In the New Testament book of Ephesians, the apostle Paul writes to the church at Ephesus about husbands and wives and their roles in marriage. In chapter 5:22-24, Paul first tells wives to submit to their husbands, just as the church submits to Christ. Right after this, in Ephesians 5:25-32, Paul commands husbands to love their wives, just as Christ loved the church and gave himself up for her. Paul also commands husbands to love their wives as their own bodies. Paul finishes up by summarizing in 5:33, telling husbands once again to love their wives as themselves, and telling wives to respect their husbands.

It’s really hard to get around the connotation that submission involves some kind of authority. In life, whenever we submit to someone, it’s really the authority they have that we’re submitting to. We submit to the wisdom of the elders and pastors of our churches, because they have a measure of authority over it. We submit to the instructions of police officers, because they have the authority to enforce the law. We submit to our bosses at work because they have authority over our departments or over the companies we work for.

But what is the measure of the authority that a husband has? At Not Easily Broken Ministries, we describe that authority this way: a husband has the authority to draw a map from his wife’s heart to God’s heart, to model the behaviors necessary to walk the path drawn on the map, and to motivate his spouse by Godly means to walk that same path. For a wife to submit, then, biblically, she leans into what her husband has set before her. The biblical authority of the husband is actually self-sacrificial. It’s permission & encouragement from the Godhead to take the initiative to sacrifice. The role of headship that the husband takes is not domineering or harsh. The husband’s role reflects how loving and sacrificial Christ is towards the church. On the same note, biblical submission is not weak, nor silent. Ultimately, a wife’s submission is to Christ first, then her husband. The wife’s role reflects how each member of the church willingly submits to Christ.
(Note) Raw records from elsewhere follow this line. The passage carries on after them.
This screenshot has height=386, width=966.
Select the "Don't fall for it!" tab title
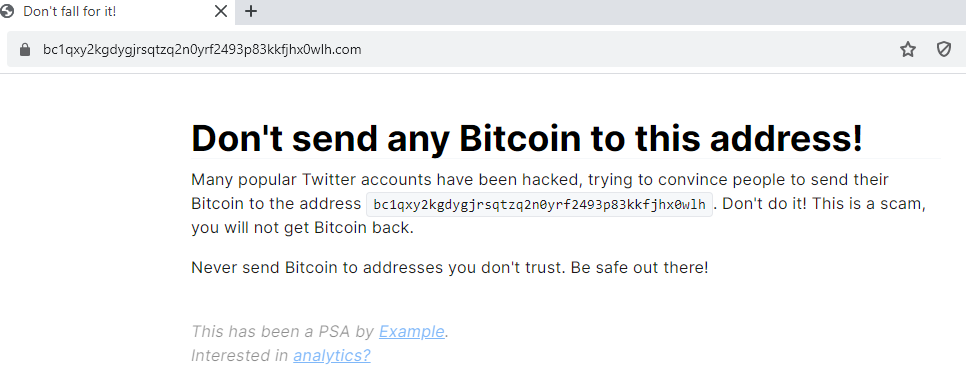(x=69, y=11)
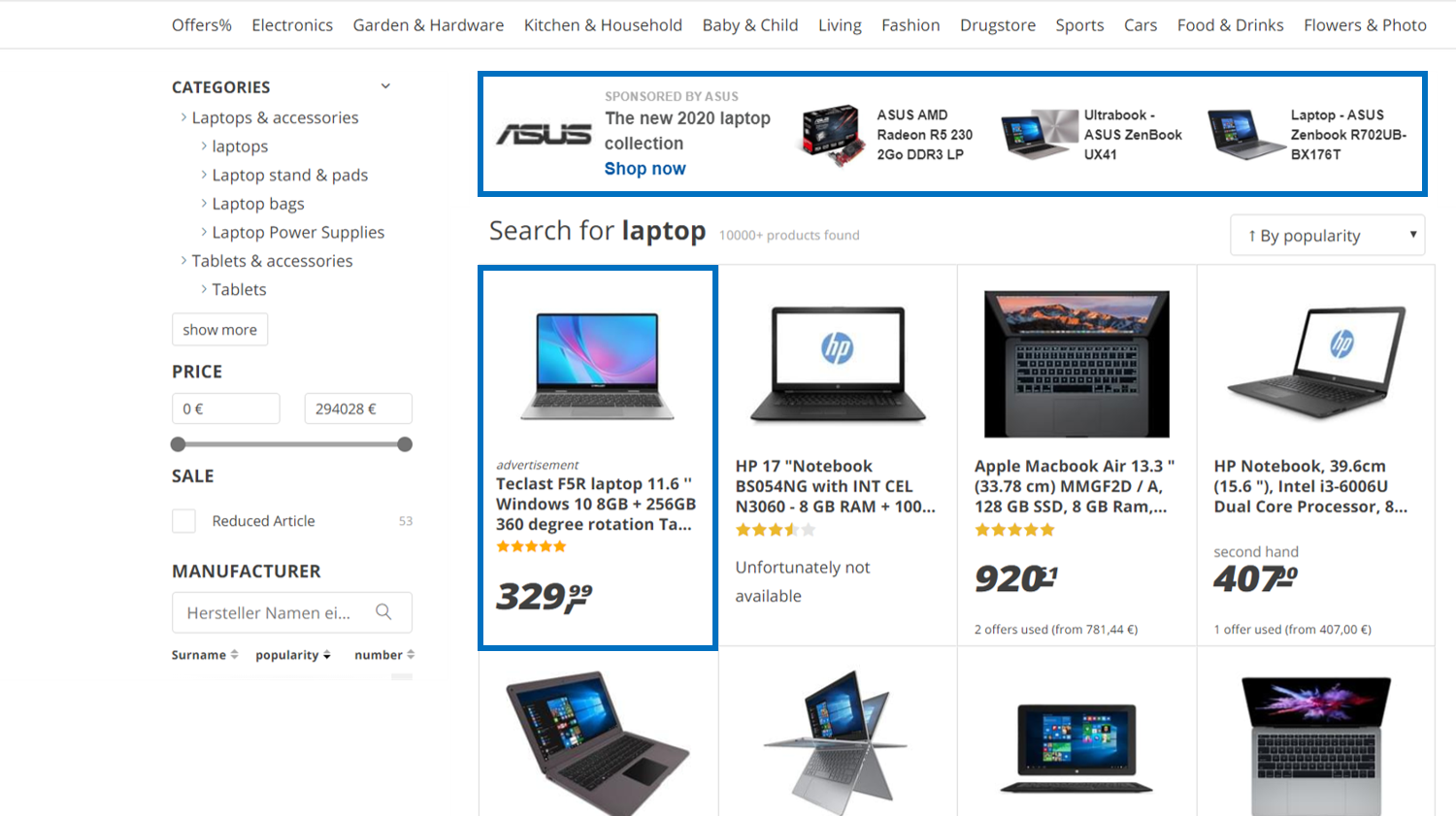Tick the Reduced Article checkbox

click(183, 521)
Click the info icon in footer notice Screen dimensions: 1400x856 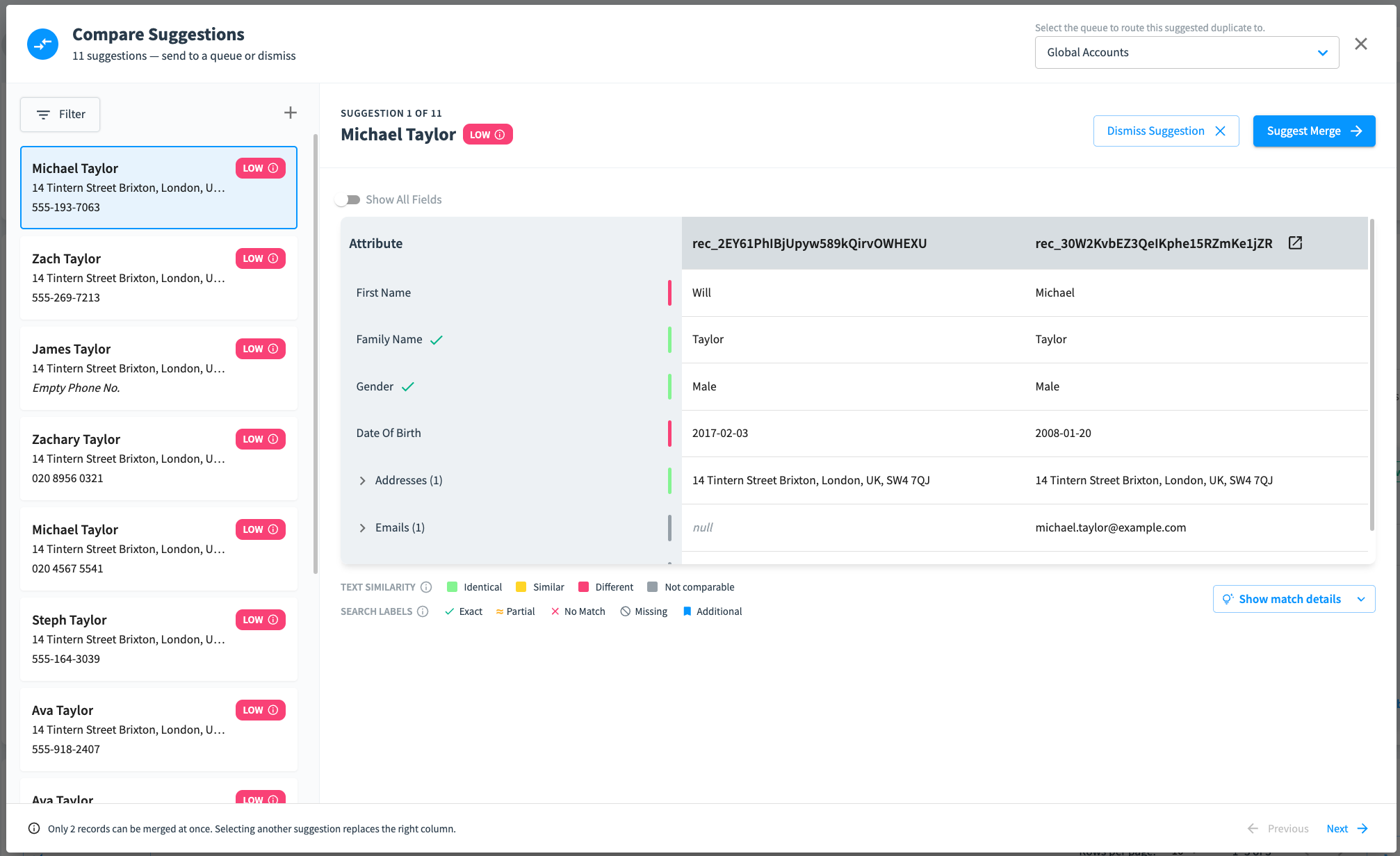click(x=33, y=828)
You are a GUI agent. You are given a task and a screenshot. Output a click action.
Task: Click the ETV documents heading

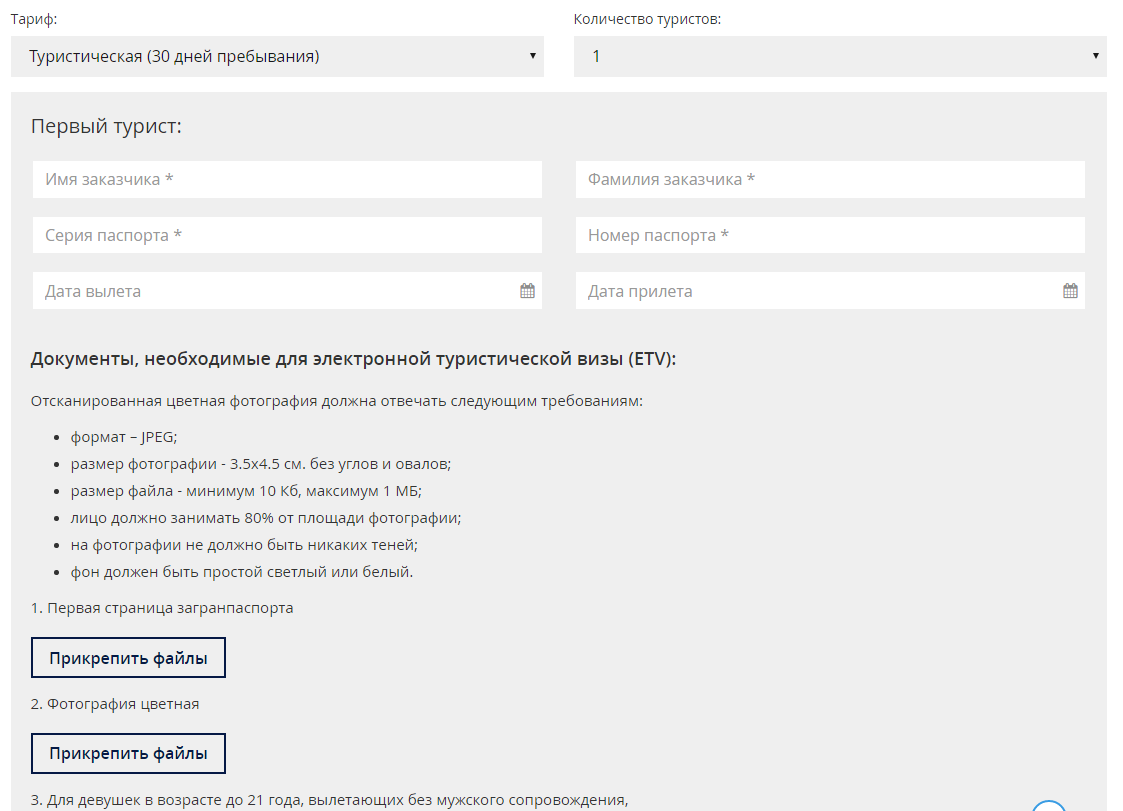[353, 359]
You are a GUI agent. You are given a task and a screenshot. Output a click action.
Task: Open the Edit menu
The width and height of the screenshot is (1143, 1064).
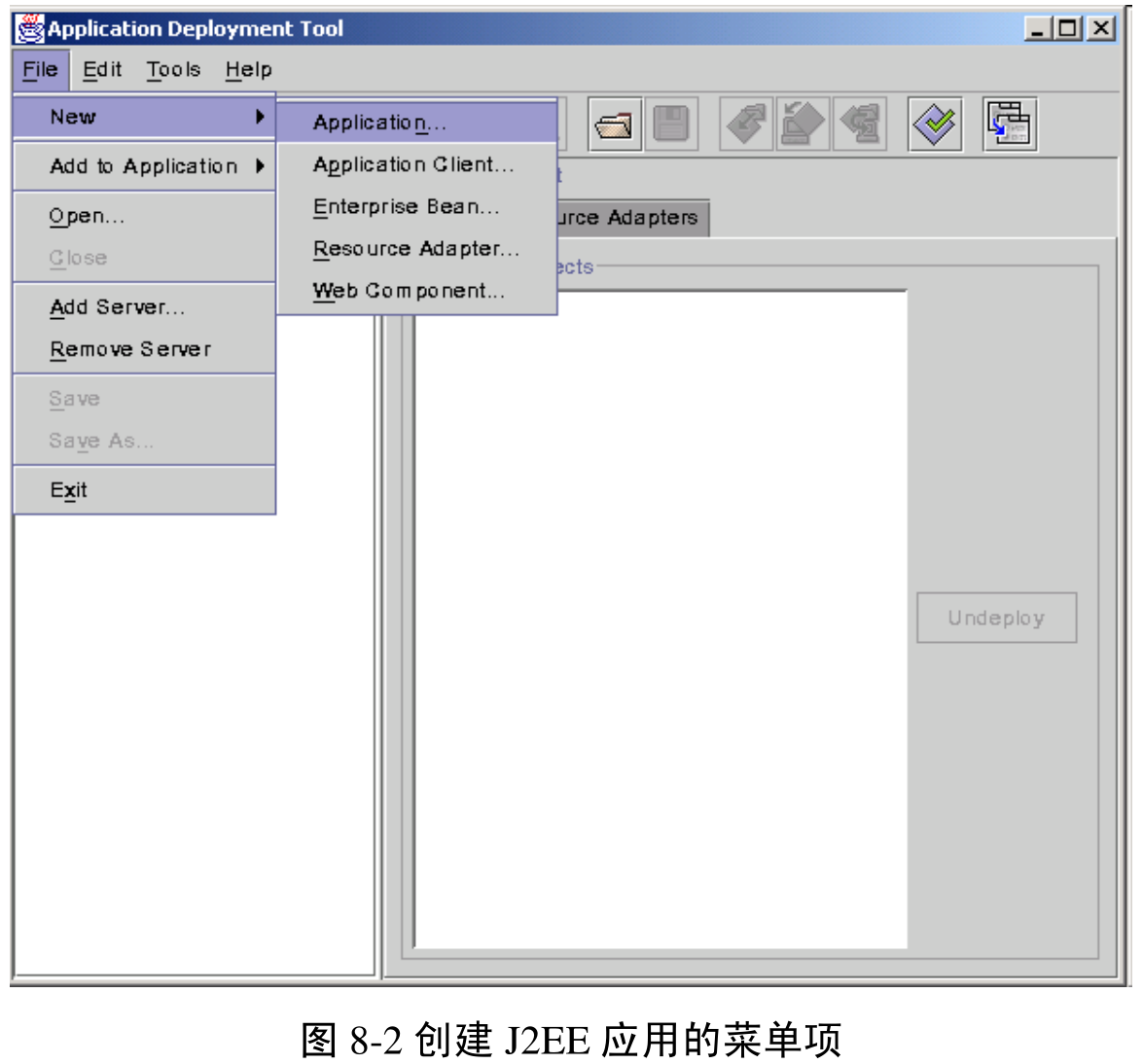pyautogui.click(x=102, y=69)
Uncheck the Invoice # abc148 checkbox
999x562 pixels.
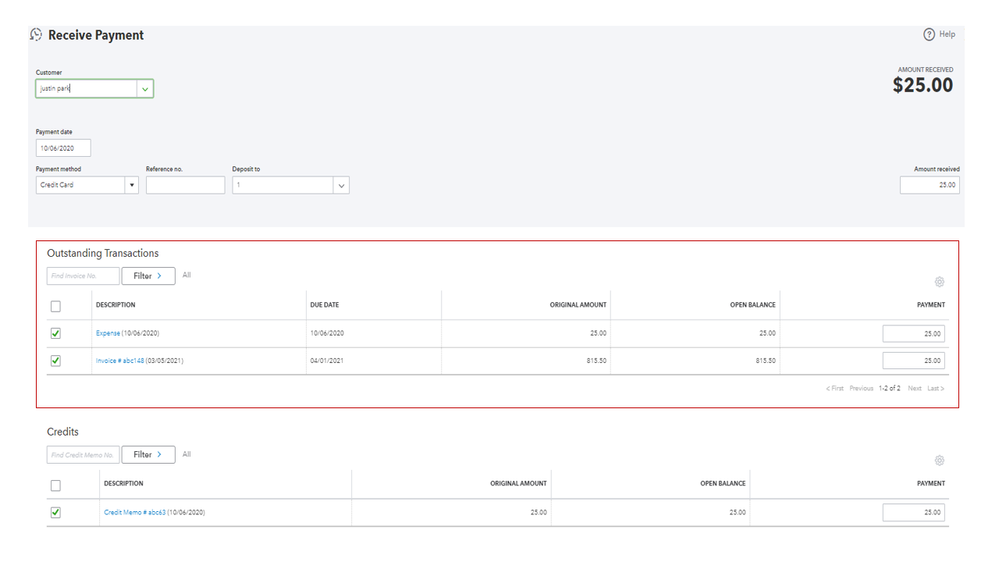click(56, 360)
Ultimately, marriage was designed by God to portray Christ and the church. The purpose of marriage is to show God’s deep, unending love for his people. Marriage is not about the husband or the wife. It’s about God. In the same way, gender roles in marriage are not about the man or the woman. They are about God. When we start from this perspective, we can understand that the roles God set in place for husband and wife are designed to best show his sacrificial love to the world. The gender roles for marriage that God created for man and woman work best when they are working together, and both husband and wife are fully submitted to Christ first. When the husband is submitted to Christ first, his headship is a blessing to his wife and family, gently and firmly guiding and pointing towards Christ. When the wife is submitted to Christ first, her submission to her husband is a blessing to him and family, modeling how Christ-followers can and should submit ultimately to Christ.

Now we turn to the question of how to integrate what our societies and cultures say about gender roles in marriage? Depending on who you ask or where you find yourself, you’ll get a slew of answers that can leave you confused when you take into account how varied they are. In my opinion, the simpler, the better. If you don’t know where to start, take some time and discuss with your spouse what you both like and dislike from examples you have in your own lives. Where did you grow up? Where did your spouse grow up? Did those areas have strong marriage cultures? Did your parents?

Here’s the beauty in this. You and your spouse get to choose what this looks like. Broadly, each marriage ultimately reflects Christ and the church, but narrowly, each marriage is unique insomuch as two unique individuals have been brought together. I know some people who take the approach that the husband will work to provide, while the wife stays at home. I know others where both work. I know of some where the wife brings in the income, while the husband manages the home. None of these examples is wrong. They are simply different. However you and your spouse decide to integrate the cultural pieces is up to you, as long as you live in accordance with Scripture first and foremost.